Many big cities are now making special efforts to deter rapists and to help their victims. The Los Angeles police department helped produce a widely distributed film, Lady Beware, that shows where rapists may lurk and teaches that women in danger should scream. In Washington, D.C., the police department has put out pamphlets for rape victims urging them to bring sex offenders to court. In New York City, St. Louis, Albuquerque and Chicago, special police rape squads brief victims on what to expect during medical examinations and how to file charges.
Feminists have had rape counseling groups for more than a year (TIME, April 23, 1973). One of the newest and biggest is Women United Against Rape (WUAR) in Indianapolis. The group, which now numbers 50,000, has urged the police department to place special female officers on rape cases. In addition, WUAR has helped persuade 25 local industries to hold 200 safety classes for women, advising them, for example, to check the back seat of their cars before getting in.

Hospitals, too, are becoming increasingly concerned.
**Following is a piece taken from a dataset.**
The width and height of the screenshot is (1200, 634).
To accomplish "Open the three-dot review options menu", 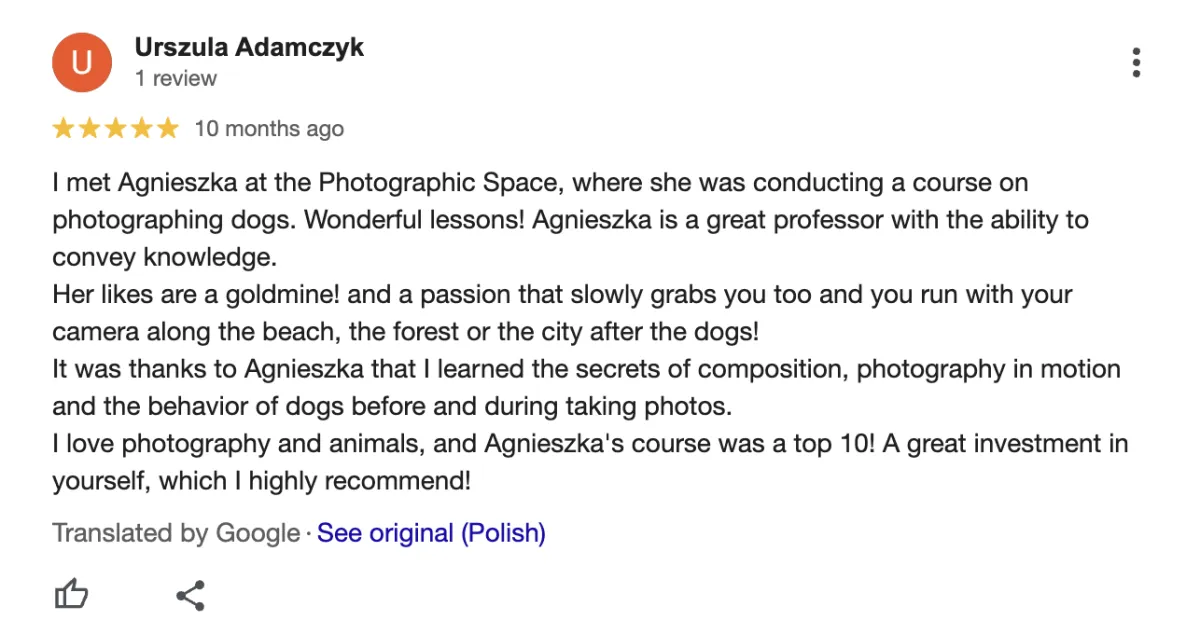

Some offer 24-hour counseling to rape victims brought to emergency rooms. Generally a woman is encouraged to talk openly about her experience. Counselors also provide follow-up psychological treatment for women who have persistent fears and nightmares. Says one girl who recently went through the experience: "Rape is a terribly, terribly brutal and degrading thing. You have to talk about it to someone afterward, and you have to keep working on yourself in order to recover."
* At least ten states, including Alabama, Arkansas, Florida, Kentucky, Maryland, Mississippi, Missouri, Nevada, North Carolina and Virginia have death as the maximum rape penalty.